Le Musée juif étend le sceptre de la conservation artistique à des maîtres comme Rembrandt, qui voyaient dans l'héroïsme d'Esther une illustration de leur propre lutte contre l'Espagne catholique

De Rembrandt van Rijn, "Une héroïne juive de la Bible hébraïque", 1632-33. Huile sur toile, 109,2 x 94,4 cm. Musée des beaux-arts du Canada, Ottawa, acheté en 1953, numéro d'acquisition 6089. (Crédit : NGC)
De Rembrandt van Rijn, "Une héroïne juive de la Bible hébraïque", 1632-33. Huile sur toile, 109,2 x 94,4 cm. Musée des beaux-arts du Canada, Ottawa, acheté en 1953, numéro d'acquisition 6089. (Crédit : NGC)

NEW YORK — Une dizaine d’années avant la fin de la guerre de Quatre-vingts ans qui avait opposé l’Empire espagnol et la République néerlandaise, Rembrandt van Rijn avait pris son pinceau et il avait réimaginé la reine Esther en lui donnant les traits d’une femme hollandaise du 17e siècle.

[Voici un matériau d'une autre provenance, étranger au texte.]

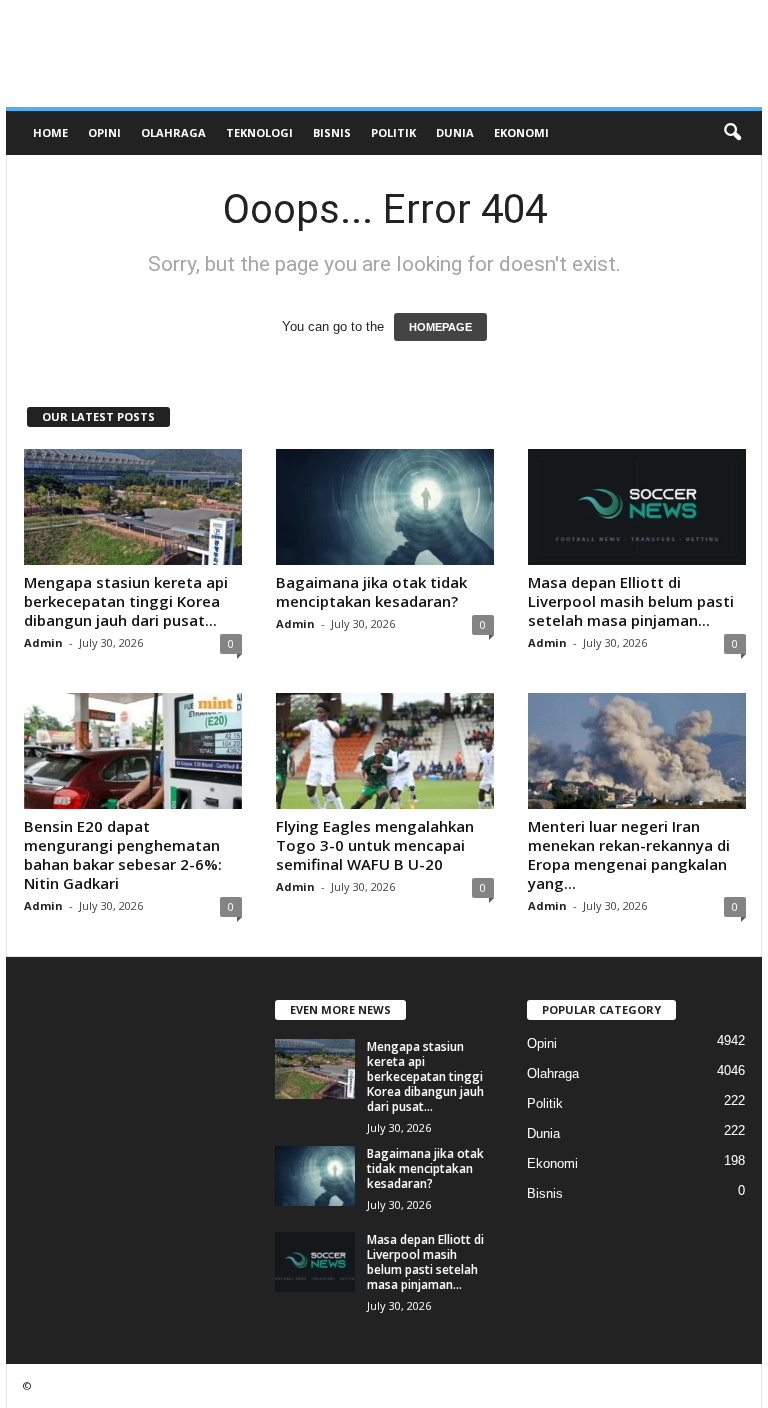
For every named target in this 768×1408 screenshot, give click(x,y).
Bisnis (332, 132)
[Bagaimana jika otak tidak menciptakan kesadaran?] (385, 507)
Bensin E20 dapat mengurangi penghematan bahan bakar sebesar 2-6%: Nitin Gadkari (123, 854)
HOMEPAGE (440, 327)
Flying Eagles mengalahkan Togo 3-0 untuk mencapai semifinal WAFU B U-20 (375, 845)
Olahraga (173, 132)
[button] (732, 133)
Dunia (455, 132)
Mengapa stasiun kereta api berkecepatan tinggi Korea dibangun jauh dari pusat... (126, 601)
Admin (43, 642)
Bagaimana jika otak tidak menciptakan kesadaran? (371, 591)
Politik (393, 132)
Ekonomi (521, 132)
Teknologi (259, 132)
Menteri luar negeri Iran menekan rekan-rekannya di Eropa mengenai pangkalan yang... (629, 854)
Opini (104, 132)
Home (50, 132)
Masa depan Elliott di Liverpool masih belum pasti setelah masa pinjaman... (631, 601)
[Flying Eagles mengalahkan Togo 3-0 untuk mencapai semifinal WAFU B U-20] (385, 751)
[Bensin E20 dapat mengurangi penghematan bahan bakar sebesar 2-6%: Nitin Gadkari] (133, 751)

Cette peinture à l’huile, plus grande que nature – appelée par l’artiste « Héroïne juive de la Bible hébraïque » (il s’agit probablement d’Esther) – représente une femme vêtue d’une somptueuse robe pourpre et dorée assise sur un fauteuil. Un homme, derrière elle, coiffe sa longue chevelure couleur de lin.

Cette toile est aujourd’hui à découvrir, auprès de 120 autre œuvres, dans le cadre d’une exposition majeure qui vient d’ouvrir ses portes au musée juif de Manhattan : « Le livre d’Esther à l’époque de Rembrandt ».

L’exposition – les visiteurs pourront y admirer des tableaux et des objets – se penche sur la manière dont le Livre d’Esther avec, en particulier, le courage affiché par la reine face aux persécutions, a pu inspirer le maître hollandais et ses contemporains. L’histoire d’Esther avait indubitablement touché une corde sensible chez les néerlandais calvinistes qui étaient en train de devenir une puissance commerciale dans le monde, tout en s’affranchissant du joug de l’Espagne catholique. De même, ce récit avait eu un écho au sein de la population juive d’Amsterdam, qui avait trouvé dans la ville un havre de tolérance religieuse.

« Cette exposition s’intéresse à la façon dont les artistes et les mécènes de l’époque de Rembrandt – Juifs et chrétiens – ont modelé l’iconographie basée sur le Livre d’Esther en s’appropriant la reine Esther, cette jeune femme qui avait donné une voix à ceux qui n’en avaient pas au risque de sa propre sécurité », commente Abigail Rapoport, une conservatrice du musée.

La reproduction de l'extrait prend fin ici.